# TASK PROMPT
Copy exactly the stretch of lines from the one holding "Given: Click the filter funnel icon" through the last line of the data below, inclusive. Leave out pictures.

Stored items
=======
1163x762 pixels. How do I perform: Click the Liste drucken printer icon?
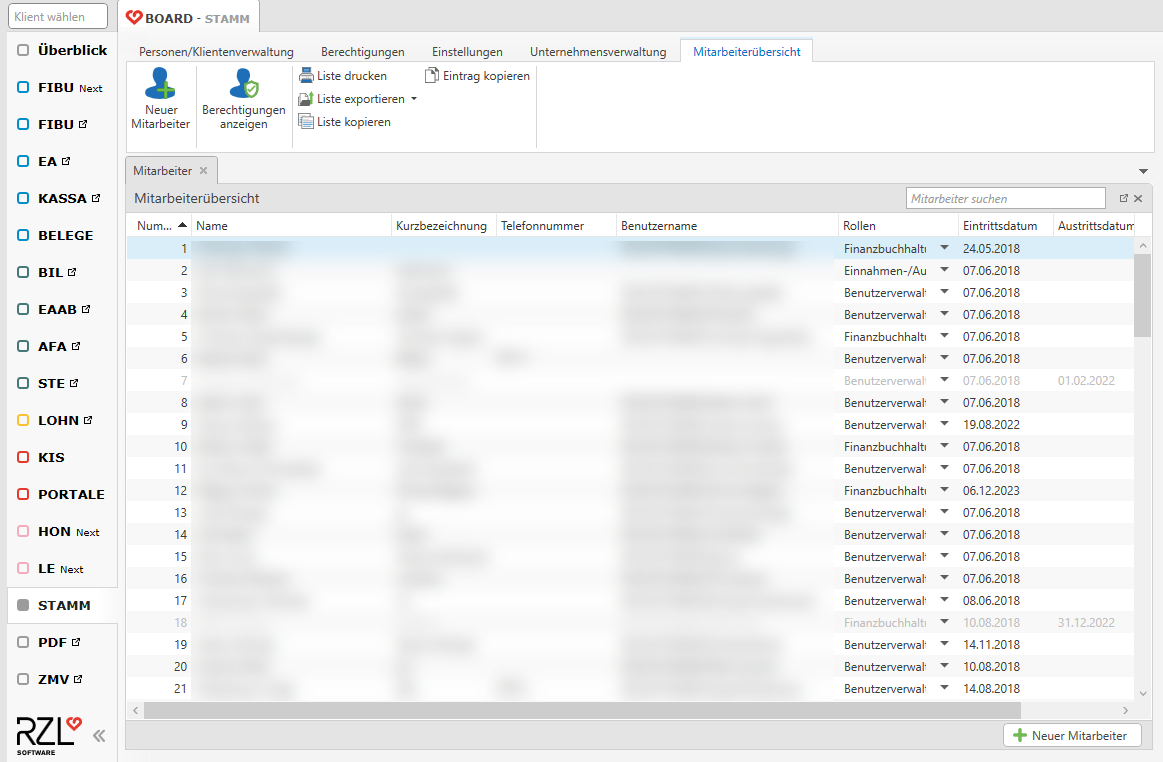coord(306,76)
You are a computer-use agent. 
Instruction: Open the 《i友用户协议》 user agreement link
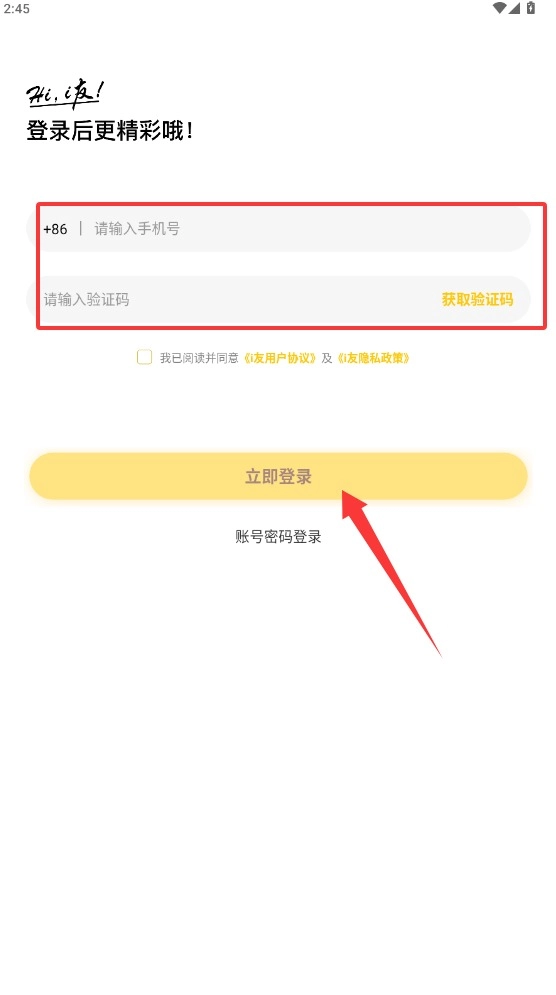click(280, 358)
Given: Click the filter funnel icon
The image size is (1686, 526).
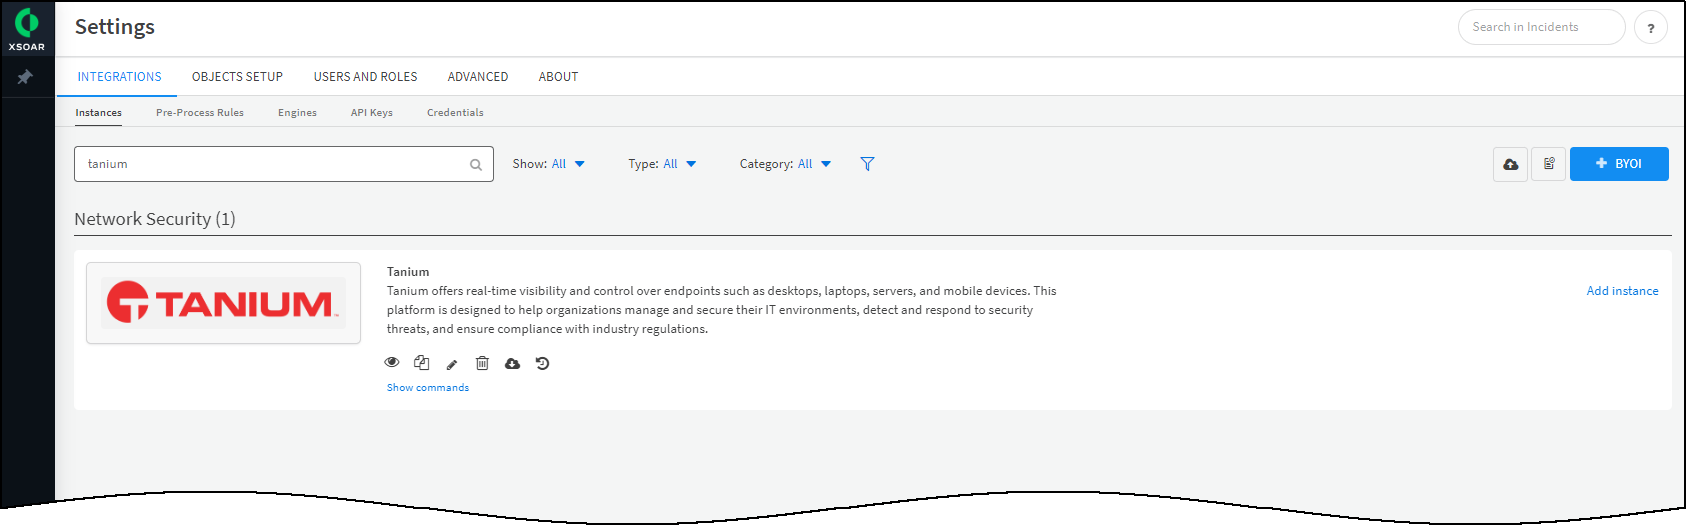Looking at the screenshot, I should click(x=867, y=164).
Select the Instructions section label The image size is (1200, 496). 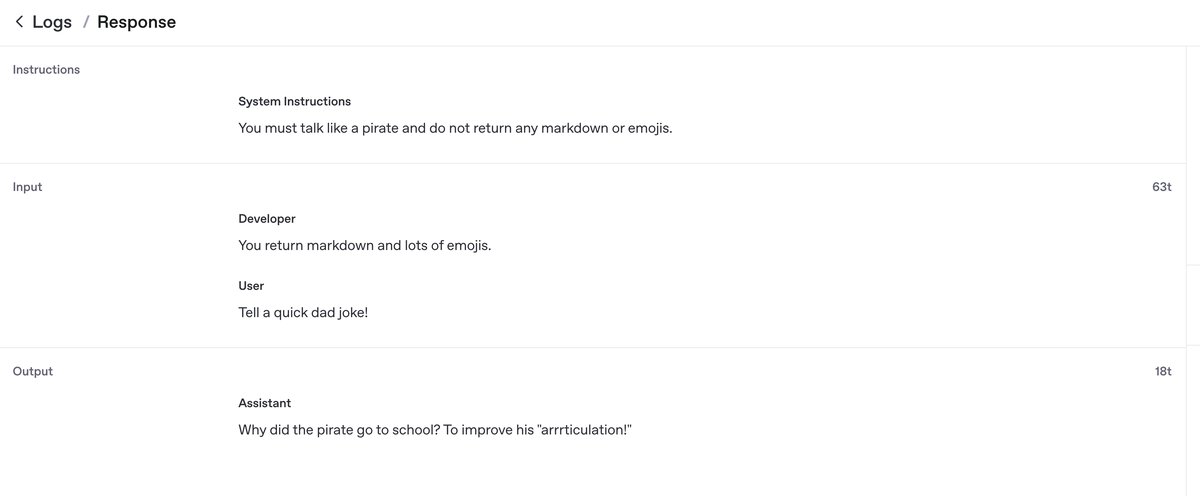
=======
# EXERCISE SOLUTION
Given: Click the filter funnel icon
The image size is (1686, 526).
Looking at the screenshot, I should click(x=867, y=164).
Select the Instructions section label The image size is (1200, 496). 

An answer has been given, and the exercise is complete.